Written exercise
Rewrite the entries below with every "accomplish" replaced by "complete" and nothing else changed. Omit the pictures.

Data for this exercise
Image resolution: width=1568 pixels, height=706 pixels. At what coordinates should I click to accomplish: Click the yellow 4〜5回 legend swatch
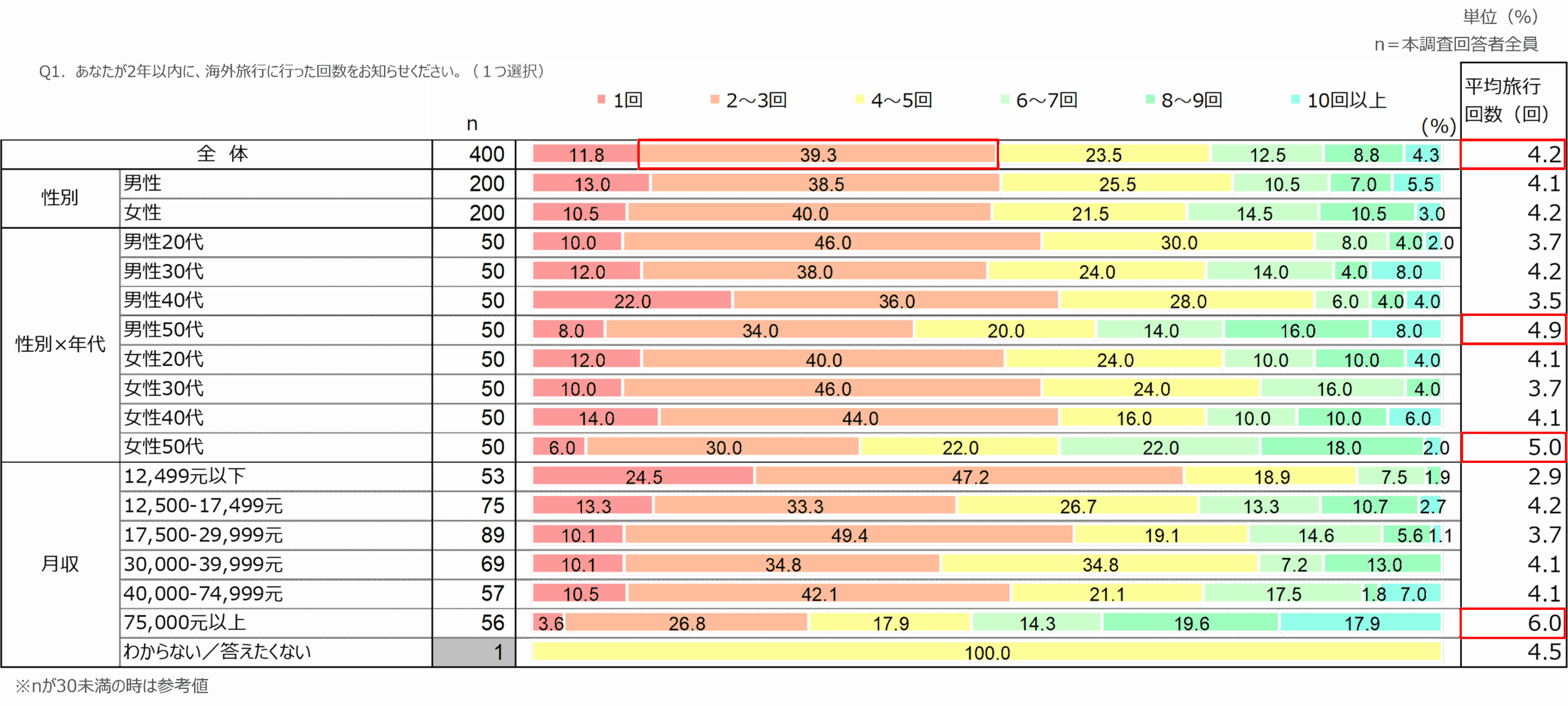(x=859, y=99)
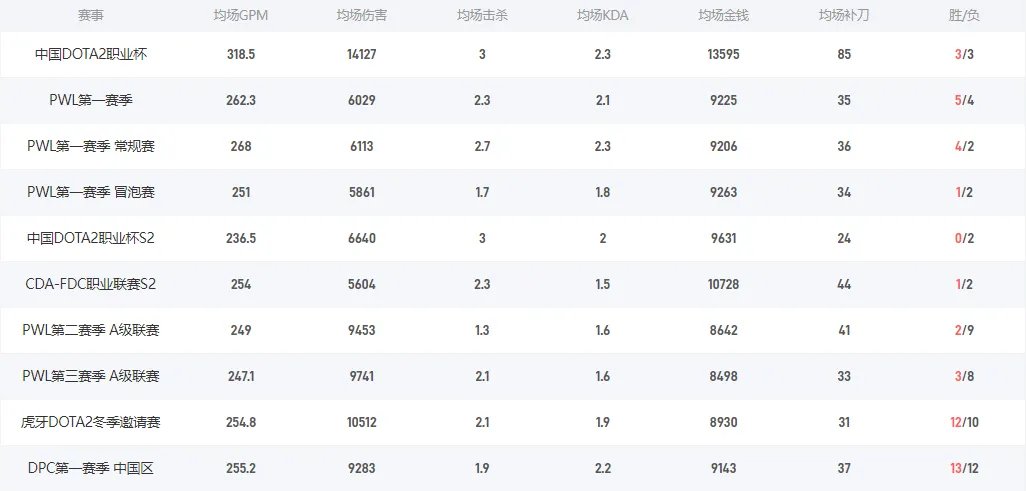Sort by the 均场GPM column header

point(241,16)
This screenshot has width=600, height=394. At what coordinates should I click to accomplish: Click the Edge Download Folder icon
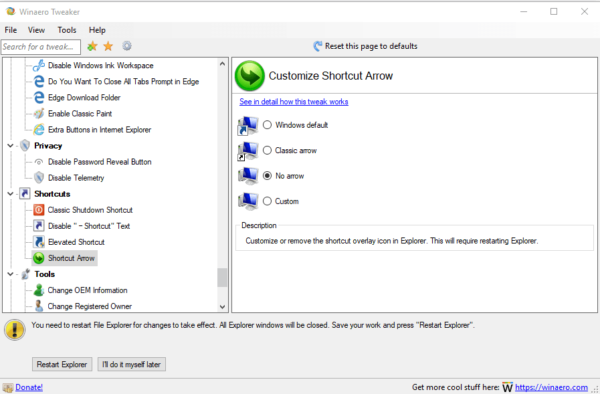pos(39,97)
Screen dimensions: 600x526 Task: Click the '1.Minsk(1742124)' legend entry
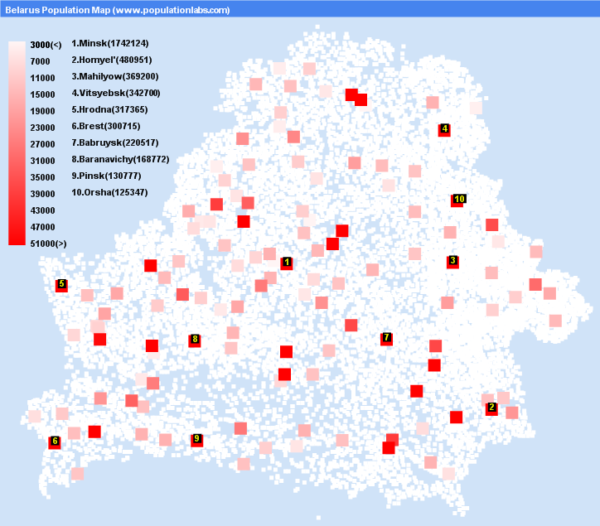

In response
Image resolution: width=1568 pixels, height=706 pixels. At what coordinates should I click to complete: Click the yellow 4〜5回 legend swatch
(x=859, y=99)
Sort by the 均场GPM column header

point(241,16)
This screenshot has width=600, height=394. At what coordinates should I click to complete: Click the Edge Download Folder icon
pos(39,97)
Screen dimensions: 600x526 Task: Click the '1.Minsk(1742124)' legend entry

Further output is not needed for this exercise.